* _YOUR OBJECTIVE_
Look for the word "Viewport" in the records, and copy each line where it appears.

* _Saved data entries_
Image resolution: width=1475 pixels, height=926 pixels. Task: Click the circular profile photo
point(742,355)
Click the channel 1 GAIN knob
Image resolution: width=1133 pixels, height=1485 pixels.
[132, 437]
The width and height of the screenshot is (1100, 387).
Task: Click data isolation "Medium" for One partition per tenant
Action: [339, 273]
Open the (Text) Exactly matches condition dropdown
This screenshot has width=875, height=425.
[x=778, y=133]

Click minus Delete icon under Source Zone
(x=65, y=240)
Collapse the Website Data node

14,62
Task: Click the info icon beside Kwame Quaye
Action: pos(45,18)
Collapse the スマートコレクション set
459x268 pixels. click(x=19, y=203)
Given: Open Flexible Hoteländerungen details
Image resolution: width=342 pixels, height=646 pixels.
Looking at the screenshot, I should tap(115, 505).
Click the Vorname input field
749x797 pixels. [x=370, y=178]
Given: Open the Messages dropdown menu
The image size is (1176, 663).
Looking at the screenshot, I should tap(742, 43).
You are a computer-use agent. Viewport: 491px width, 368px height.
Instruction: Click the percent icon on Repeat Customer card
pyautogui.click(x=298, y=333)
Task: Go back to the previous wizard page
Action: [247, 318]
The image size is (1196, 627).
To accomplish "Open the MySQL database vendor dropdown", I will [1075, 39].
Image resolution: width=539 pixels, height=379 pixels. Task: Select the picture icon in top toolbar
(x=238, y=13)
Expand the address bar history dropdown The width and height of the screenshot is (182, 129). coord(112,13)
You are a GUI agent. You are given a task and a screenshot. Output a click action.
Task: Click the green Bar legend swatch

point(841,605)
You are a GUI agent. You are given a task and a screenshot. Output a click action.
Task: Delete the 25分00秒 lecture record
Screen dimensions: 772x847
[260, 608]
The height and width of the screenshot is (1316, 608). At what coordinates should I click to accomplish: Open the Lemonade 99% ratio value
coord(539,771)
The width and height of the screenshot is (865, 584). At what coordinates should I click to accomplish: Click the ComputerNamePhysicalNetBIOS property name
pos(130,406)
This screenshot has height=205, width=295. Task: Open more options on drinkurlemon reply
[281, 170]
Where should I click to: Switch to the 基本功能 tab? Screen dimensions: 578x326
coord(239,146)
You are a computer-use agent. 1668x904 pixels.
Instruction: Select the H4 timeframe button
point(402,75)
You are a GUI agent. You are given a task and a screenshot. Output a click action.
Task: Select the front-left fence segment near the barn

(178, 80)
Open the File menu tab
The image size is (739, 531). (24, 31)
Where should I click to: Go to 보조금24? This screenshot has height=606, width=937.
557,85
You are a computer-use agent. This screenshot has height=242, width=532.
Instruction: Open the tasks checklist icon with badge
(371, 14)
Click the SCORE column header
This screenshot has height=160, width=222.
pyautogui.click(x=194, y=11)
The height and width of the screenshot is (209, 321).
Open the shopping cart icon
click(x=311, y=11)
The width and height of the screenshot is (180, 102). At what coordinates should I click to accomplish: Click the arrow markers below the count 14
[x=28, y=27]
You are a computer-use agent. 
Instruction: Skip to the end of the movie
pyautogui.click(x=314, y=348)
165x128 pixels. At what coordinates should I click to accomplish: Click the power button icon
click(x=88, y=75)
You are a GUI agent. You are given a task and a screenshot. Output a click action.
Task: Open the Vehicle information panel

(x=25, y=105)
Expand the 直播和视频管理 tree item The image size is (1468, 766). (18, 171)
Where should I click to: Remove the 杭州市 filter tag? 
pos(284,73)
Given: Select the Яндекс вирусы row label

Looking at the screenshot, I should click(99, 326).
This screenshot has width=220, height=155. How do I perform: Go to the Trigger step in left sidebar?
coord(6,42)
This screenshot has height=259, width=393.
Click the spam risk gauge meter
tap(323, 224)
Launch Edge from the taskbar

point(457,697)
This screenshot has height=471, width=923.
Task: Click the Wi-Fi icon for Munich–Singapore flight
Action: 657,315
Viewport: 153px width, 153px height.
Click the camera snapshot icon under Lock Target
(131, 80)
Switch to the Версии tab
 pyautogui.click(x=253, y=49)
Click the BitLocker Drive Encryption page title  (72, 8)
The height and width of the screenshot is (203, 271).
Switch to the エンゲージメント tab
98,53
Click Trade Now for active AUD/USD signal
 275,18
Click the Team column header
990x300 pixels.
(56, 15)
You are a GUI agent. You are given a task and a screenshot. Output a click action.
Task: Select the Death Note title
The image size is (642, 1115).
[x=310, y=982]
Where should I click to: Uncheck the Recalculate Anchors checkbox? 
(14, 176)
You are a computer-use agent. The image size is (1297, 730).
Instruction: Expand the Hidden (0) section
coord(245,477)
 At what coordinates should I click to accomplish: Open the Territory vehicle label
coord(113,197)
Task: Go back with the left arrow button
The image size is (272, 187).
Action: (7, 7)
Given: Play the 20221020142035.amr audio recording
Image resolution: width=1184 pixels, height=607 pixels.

* _ANSWER SECTION_
You are a computer-use agent. Viewport: 491px width, 368px height.
Viewport: 153px width, 153px height.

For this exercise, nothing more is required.